What you need to do: Among the lines below, list those containing the string "agent".

Saved entries
Start of Block
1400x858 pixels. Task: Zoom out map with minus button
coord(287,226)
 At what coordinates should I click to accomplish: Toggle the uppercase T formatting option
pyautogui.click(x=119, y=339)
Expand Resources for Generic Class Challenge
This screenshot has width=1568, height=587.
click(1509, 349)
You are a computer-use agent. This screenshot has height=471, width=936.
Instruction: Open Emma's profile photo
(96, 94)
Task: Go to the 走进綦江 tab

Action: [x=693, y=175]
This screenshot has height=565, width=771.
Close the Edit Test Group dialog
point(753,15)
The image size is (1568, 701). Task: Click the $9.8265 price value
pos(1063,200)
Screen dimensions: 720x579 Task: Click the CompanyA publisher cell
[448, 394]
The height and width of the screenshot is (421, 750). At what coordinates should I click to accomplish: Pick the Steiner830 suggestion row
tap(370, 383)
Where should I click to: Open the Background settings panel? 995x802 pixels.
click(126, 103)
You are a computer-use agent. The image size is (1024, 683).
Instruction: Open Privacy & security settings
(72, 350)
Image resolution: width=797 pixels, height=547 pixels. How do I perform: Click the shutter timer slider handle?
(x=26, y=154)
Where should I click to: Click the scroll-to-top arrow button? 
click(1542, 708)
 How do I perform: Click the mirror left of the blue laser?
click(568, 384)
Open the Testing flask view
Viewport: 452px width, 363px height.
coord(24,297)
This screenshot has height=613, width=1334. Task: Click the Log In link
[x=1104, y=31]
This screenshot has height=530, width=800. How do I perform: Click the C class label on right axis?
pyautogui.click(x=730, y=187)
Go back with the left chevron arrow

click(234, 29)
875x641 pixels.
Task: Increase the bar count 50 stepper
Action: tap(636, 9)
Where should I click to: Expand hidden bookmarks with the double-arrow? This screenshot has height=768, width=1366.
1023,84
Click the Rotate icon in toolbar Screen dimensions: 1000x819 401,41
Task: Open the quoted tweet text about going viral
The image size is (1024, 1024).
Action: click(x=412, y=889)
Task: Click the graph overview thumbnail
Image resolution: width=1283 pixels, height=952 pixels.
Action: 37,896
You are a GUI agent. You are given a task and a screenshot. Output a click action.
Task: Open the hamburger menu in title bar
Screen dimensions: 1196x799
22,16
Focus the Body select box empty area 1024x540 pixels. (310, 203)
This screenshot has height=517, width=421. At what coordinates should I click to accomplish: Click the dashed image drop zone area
End of Block
Written solution:
You are a computer-use agent. This screenshot has height=471, width=936.
You are a computer-use agent. The image size is (1024, 683).
You are a GUI agent. You are given a task and a screenshot. Output a click action.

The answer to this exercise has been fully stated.